Alternatively, many pursue to get their tracks mastered by a third party or work with engineers to pretty much make the track themselves; robbing themselves of their own styles and the rewarding aspect of making dance music, learning the voodoo themselves. The use of engineers is a hot topic, I feel its a shortcut and all shortcuts lead to dead ends. The discouragement of the discipline of production leads people to resort to these things.

Modern mastering is not about making a track "fit" on a vinyl record but is now about giving a track a shine, grit and loudness comparable to other tracks. It is now possible to "get away" with a lot more these days and the rule now is ; If it sounds good use it. This is not something that needs (in most cases) to be played and sound good next to a Nickleback song on an FM station, TV or movie soundtrack.

As soon as you combine two sounds mastering has begun, mixing should be done as you go. you cant fix a kick and bassline in the master section if it sounds shit, garbage in garbage out. Mastering is not an exclusive end process.

Mastering these days is mostly about compression be it multi band compression, using a maximizer, brickwall limiting. Also added depending on the track you will see an highpass and lowpass EQ, mix saturator, Imager and a maximizer. There is no wrong way to do it in reason, theses mastering effects have been used in extreme values with good results. Examples of extreme compression values would be Justice and Skrillex, examples that would make veterans cringe but no doubt its still musical. See? Special effect.
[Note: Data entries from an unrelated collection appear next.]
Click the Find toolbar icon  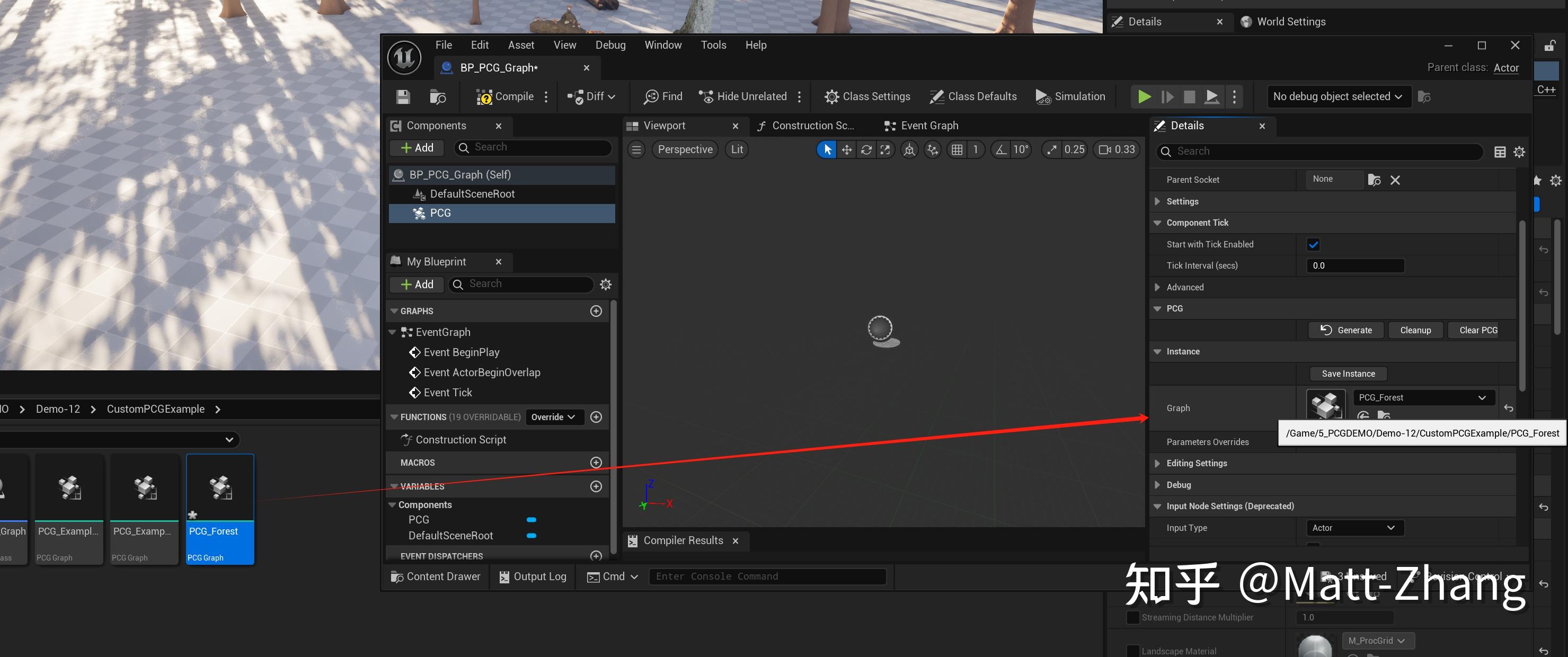651,97
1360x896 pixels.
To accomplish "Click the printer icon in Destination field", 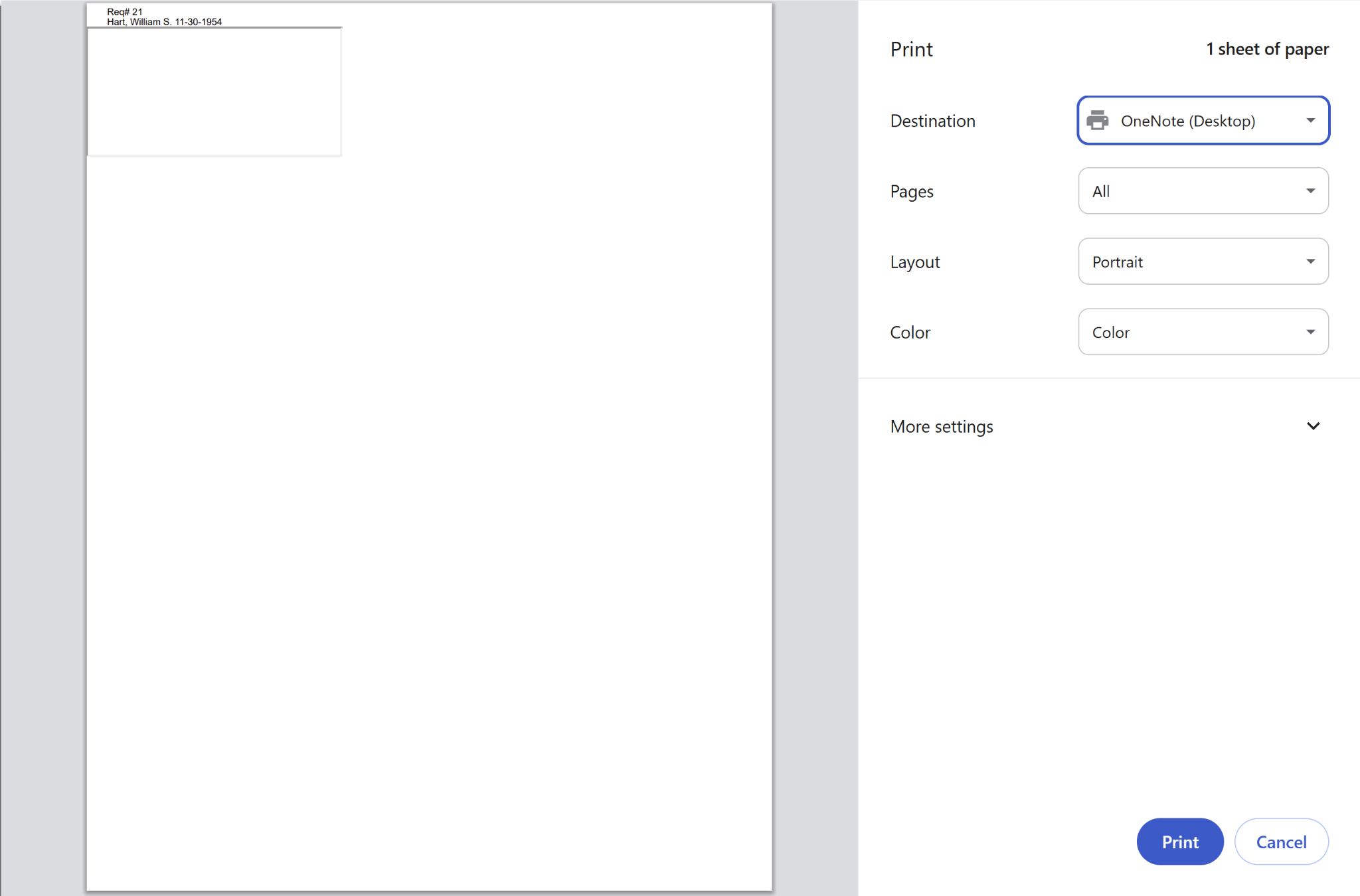I will [x=1097, y=121].
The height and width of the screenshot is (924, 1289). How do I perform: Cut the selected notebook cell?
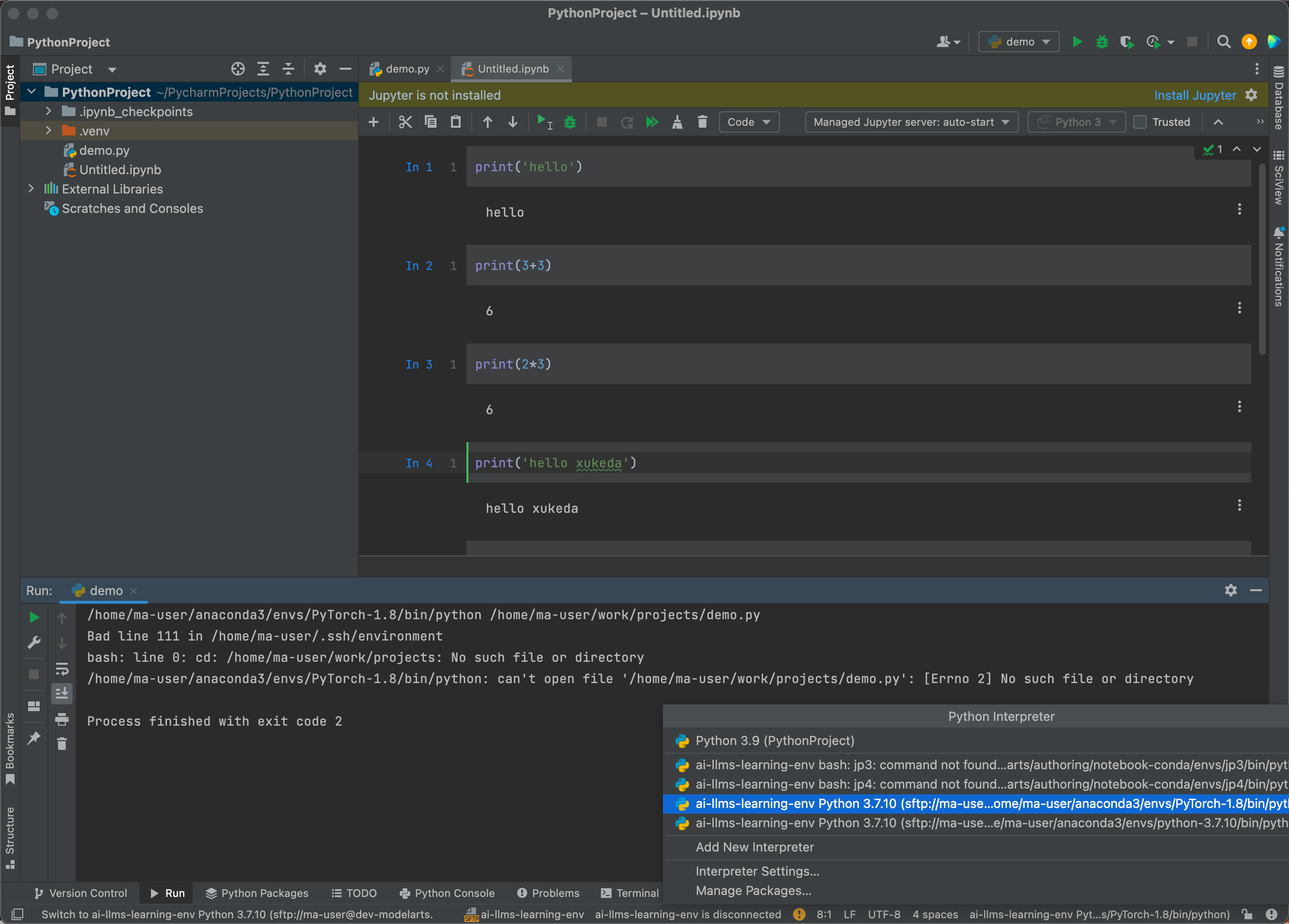(x=405, y=122)
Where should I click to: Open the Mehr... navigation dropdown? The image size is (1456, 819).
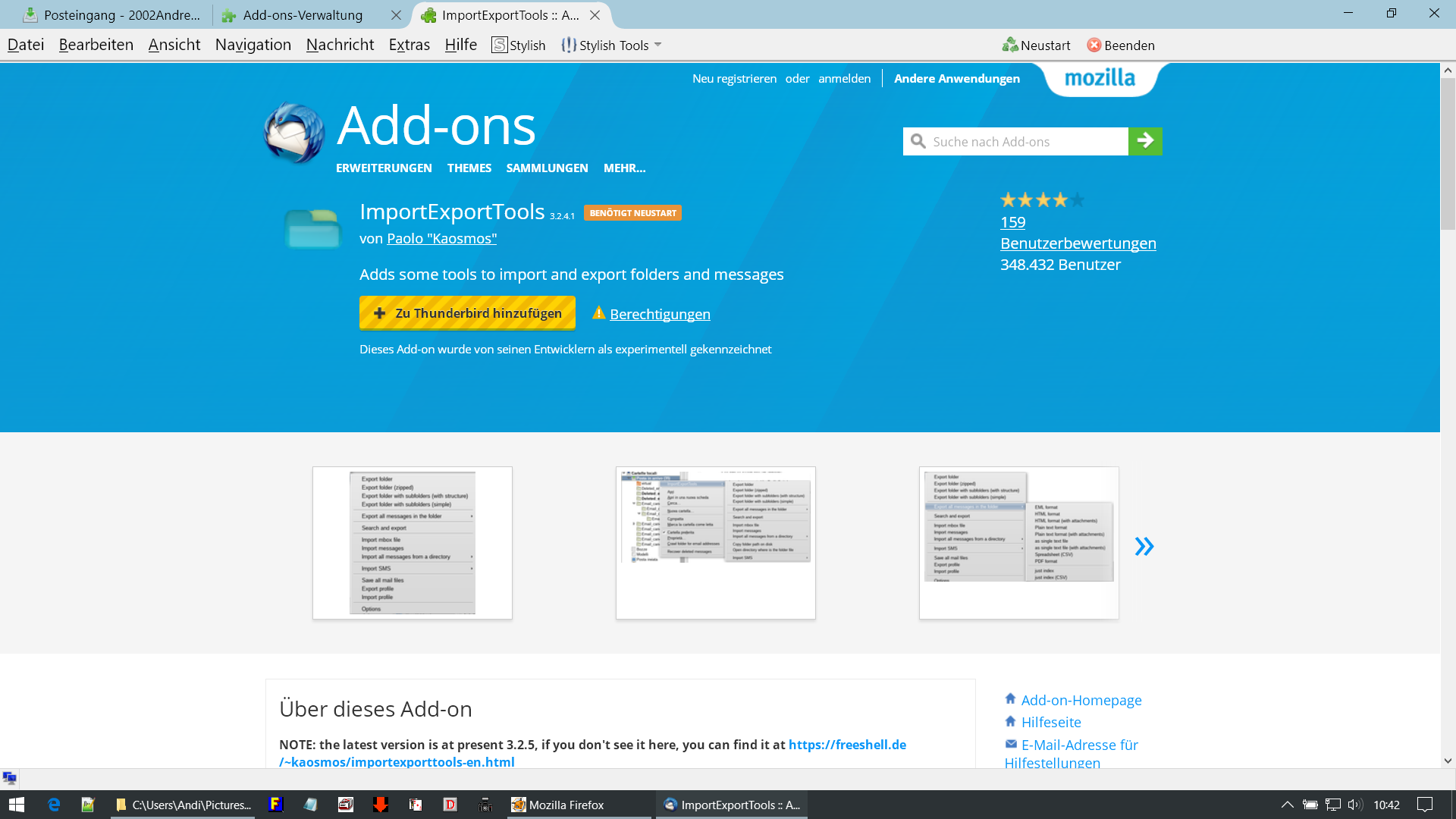[624, 168]
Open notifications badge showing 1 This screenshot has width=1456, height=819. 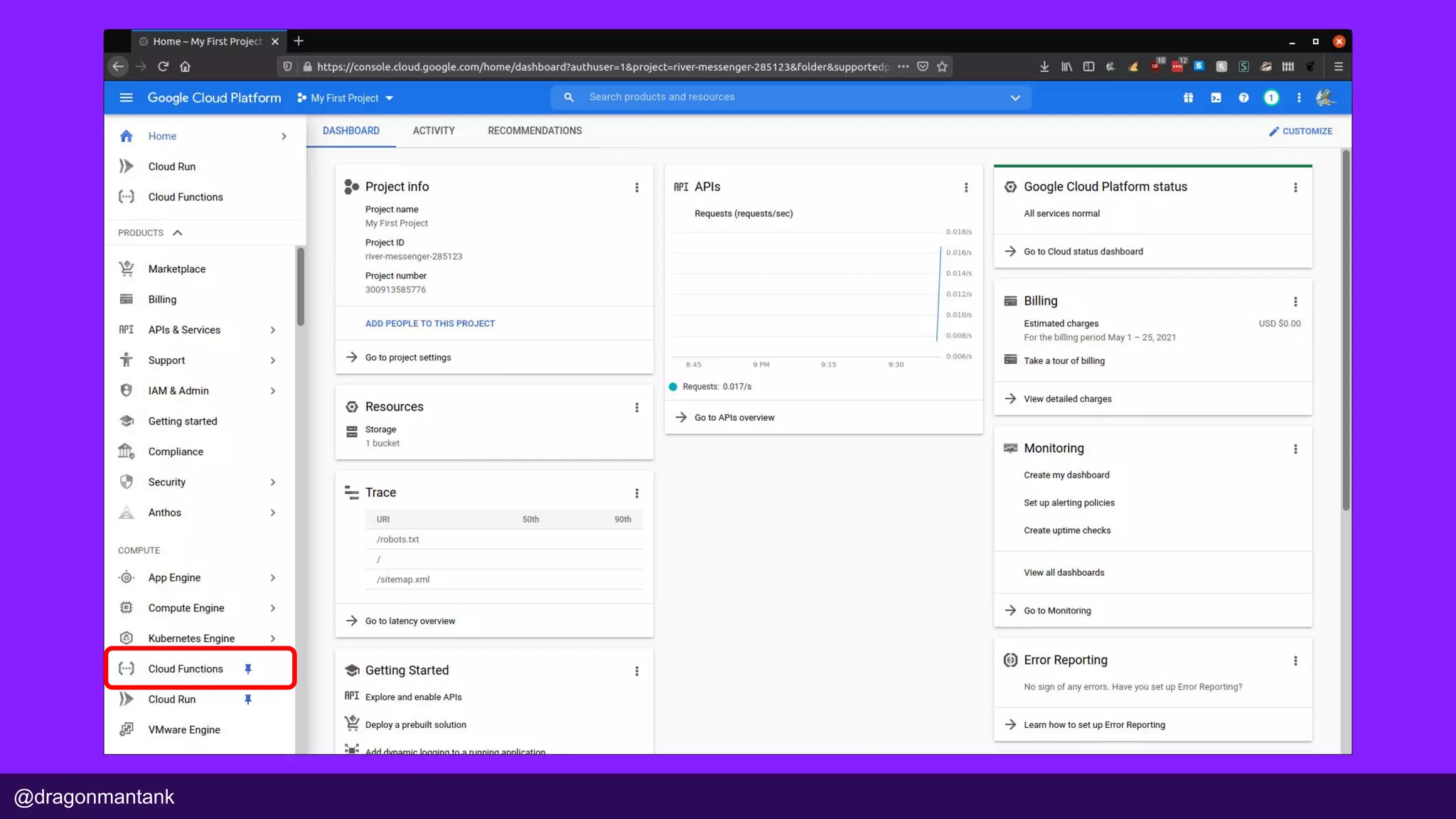1271,97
With sample libraries geared for club music and processed accordingly they pretty much hold our hands, its very hard to make a track sound bad in a club. The key is to be overly critical of your sounds and get them tight in a mix and build a track outwards.
There is a large misconception that mastering will make a dull recording sound good and that it will fix anything. This is impossible and counterproductive, you will waste your time muddying up your track, plugins are not that magical yet. Software is only an algorithm and under the hood it does equations to the signal, it doesn't know what will make a track sound good. It is only a dumb window with knobs, and a tool for you to use in only as much values as needed. It takes a while to find you own way of things but it will pay off when you achieve your own unique style.

The way to do it is to get your naked mix sounding good then add your favorite mastering chain after, slowly boosting compression and loudness carefully and compare it to other tracks, do A/B comparisons on a good set of monitors. Instead of boosting the frequencies of the clap on the master buss you should try boosting them on the channel or reduce a bit from the kick. Too loud and distorted? Pull things down and find a harmony for what you are going for, DJs have a gain knob for a reason.

I was told many times that you should never master your own tracks, that it should be left a professional, you will fail and go to producer jail if you do. There are many peoples set ways and fetishes in dance music productions. There is no right way to put music out, no one really knows whats going on and its a good idea stay away from this elitism. As an example I was told that "trance music can only be made in logic and electro can only be made in windows"...

There are over 16,000 tracks released every week on dance music stores, music is and should be ours.